■ Task details:
Your reply must contain the full listing below, reproduced exactly, but no pictures.

■ Material for the task:

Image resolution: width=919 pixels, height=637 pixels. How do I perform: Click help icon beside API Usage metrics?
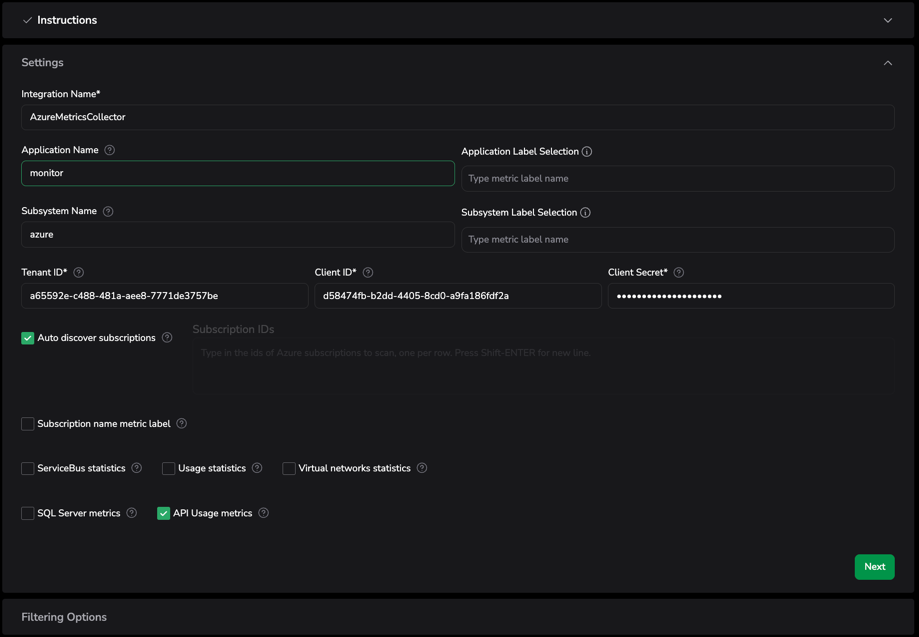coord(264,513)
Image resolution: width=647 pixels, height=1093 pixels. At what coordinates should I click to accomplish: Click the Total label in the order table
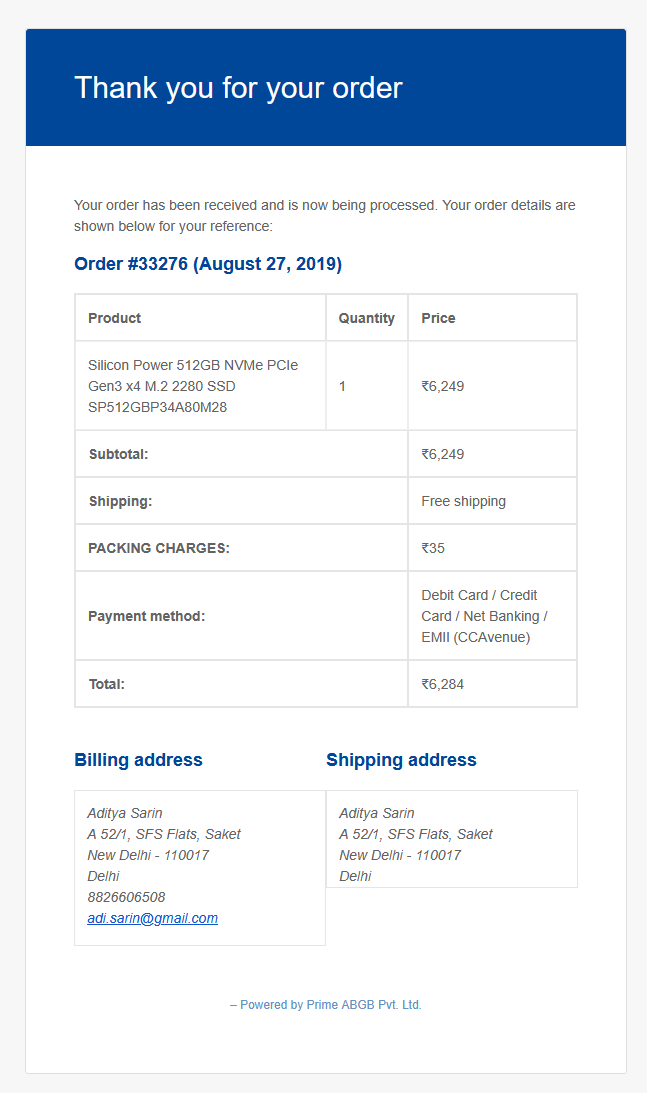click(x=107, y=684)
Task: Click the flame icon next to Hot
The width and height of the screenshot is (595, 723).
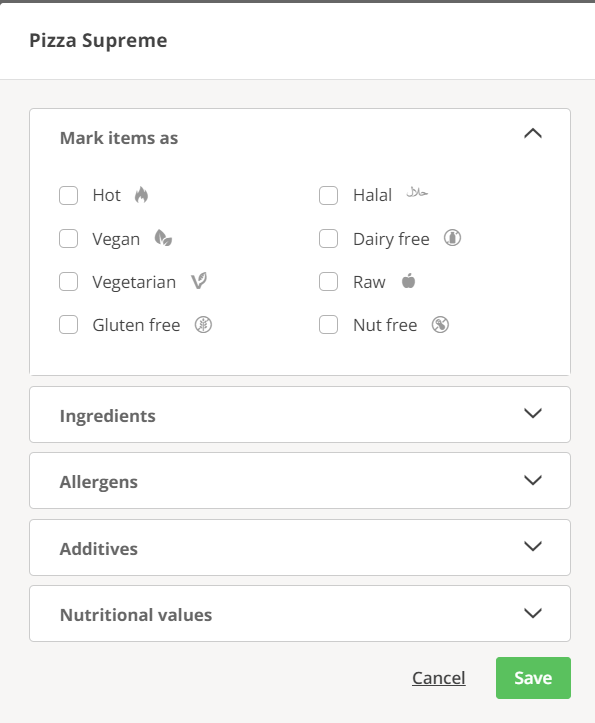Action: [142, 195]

■ Written response:
Image resolution: width=919 pixels, height=637 pixels. How do I perform: Click help icon beside API Usage metrics?
coord(264,513)
Image resolution: width=647 pixels, height=1093 pixels. At what coordinates should I click to accomplish: Click the Total label in the order table
click(x=107, y=684)
Task: Click the flame icon next to Hot
The width and height of the screenshot is (595, 723).
Action: [142, 195]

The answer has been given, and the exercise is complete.